We like to think of God's patience and grace to be without limit. Actually, that is true of the latter, but not the former. It is precisely because of grace that God must judge. If God refused at some point to judge those perpetrating injustice upon the poor and marginalized in the Northern Kingdom, that would ultimately be to visit a continued injustice upon the poor and marginalized. How can a God whose grace is without limit visit his grace upon the most vulnerable while leaving the powers in place that oppress them?

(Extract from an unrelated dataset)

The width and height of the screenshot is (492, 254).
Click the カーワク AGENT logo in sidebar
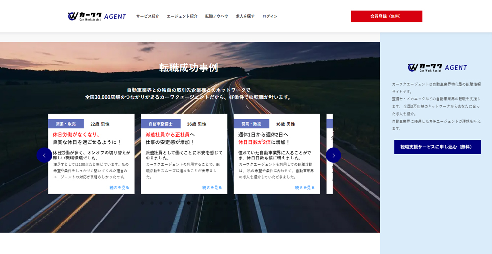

It is an uncomfortable truth, but one necessary to know-- God's judgment is an act of grace and is also redemptive. God must judge, not because God is a mean ogre in the sky just waiting to throw thunderbolts at us the minute we step out of line, but because God loves all of his children and takes a special interest in those who are powerless and vulnerable. There are plenty of passages in the Bible where it is made clear that God will hold accountable those who have power and wealth and how they wield that power and employ their wealth on behalf of others. To deny God's wrath is to deny God's love. Tom Wright observes,
Face it: to deny God's wrath is, at bottom, to deny God’s love. When God sees humans being enslaved – and do please go and see the film Amazing Grace as soon as you get the chance – if God doesn't hate it, he is not a loving God. (It was the sneering, sophisticated set who tried to make out that God didn't get angry about that kind of thing, and whom Wilberforce opposed with the message that God really does hate slavery.) When God sees innocent people being bombed because of someone's political agenda, if God doesn't hate it, he isn't a loving God. When God sees people lying and cheating and abusing one another, exploiting and grafting and preying on one another, if God were to say, 'never mind, I love you all anyway', he is neither good nor loving. The Bible doesn't speak of a God of generalized benevolence. It speaks of the God who made the world and loves it so passionately that he must and does hate everything that distorts and defaces the world and particularly his human creatures. And the Bible doesn't tell an abstract story about people running up a big debit balance in God's bank and God suddenly, out of the blue, charging the whole lot to Jesus. The Bible tells a story about the creator God calling a people through whom he would put the world right, living with that covenant people even when they themselves went wrong, allowing them to become the place where the power of evil would do its worst, and preparing them all through for the moment when, like the composer finally stepping on stage to play the solo part, he would come and take upon himself, in the person of his Son, the pain and shame, yes, the horror and darkness, yes, but also, in Matthew, Mark, Luke and John, in Paul and Acts and Hebrews and 1 Peter and Revelation, in Ignatius and Irenaeus and Augustine and Aquinas, in Luther and Calvin and Cranmer and Hooker, in Herbert and Donne and Wesley and Watts – he would take upon himself the condemnation which, precisely because he loves us to the uttermost, he must pronounce over that deadly disease we call sin. To deny this, as some would do today as they have for hundreds of years, is to deny the depth and weight of sin and the deeper depth and heavier weight of God’s redeeming love. The word of the cross is folly to those who are perishing, but to us who are being saved it is the power of God.
If God could speak to the church today through one of his prophets, would God look at the influence we have in various venues and consider what we are doing with the "blessings" of our wealth and would God compare us to a basket of late summer fruit?

In God's infinite love and unlimited grace would God's limited patience be nearing its end?